ExposoGraph.seeder

Database seeding helpers for KEGG, CTD, and IARC-backed enrichment.

KEGG and CTD seeders accept a mode argument so seeded graphs can be prepared in exploratory or strict mode before merge.

The KEGG-backed path uses the fixed-width KEGG REST record parser from ExposoGraph.db_clients.kegg.
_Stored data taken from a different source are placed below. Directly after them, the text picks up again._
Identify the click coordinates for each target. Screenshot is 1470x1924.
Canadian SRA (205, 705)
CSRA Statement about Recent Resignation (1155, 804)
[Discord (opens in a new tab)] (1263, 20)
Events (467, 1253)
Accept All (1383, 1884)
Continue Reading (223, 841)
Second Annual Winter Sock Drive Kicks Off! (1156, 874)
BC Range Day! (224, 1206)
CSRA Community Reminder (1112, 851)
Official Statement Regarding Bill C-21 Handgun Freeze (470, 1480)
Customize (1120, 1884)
Multi-line GENE and PATHWAY sections are supported so pathway seeding keeps the expected gene symbols and memberships from live KEGG records.

Orchestrator for seeding the knowledge graph from public databases.

Converts KEGG, CTD, and IARC data into KnowledgeGraph objects that can be merged into an existing graph via the GraphEngine.

ExposoGraph.seeder.seed_from_kegg_pathway(pathway_id, *, client=None, mode=GraphMode.EXPLORATORY)[source]

Build a KnowledgeGraph from a KEGG pathway.

Creates a Pathway node and Gene nodes for all member genes, connected by PATHWAY edges.

Parameters

pathway_id:

KEGG pathway identifier, e.g. "hsa05204".

client:

Optional pre-configured KEGGClient.

Parameters:
Return type:

KnowledgeGraph

ExposoGraph.seeder.seed_from_ctd(chemical_name, *, client=None, organism='Homo sapiens', mode=GraphMode.EXPLORATORY)[source]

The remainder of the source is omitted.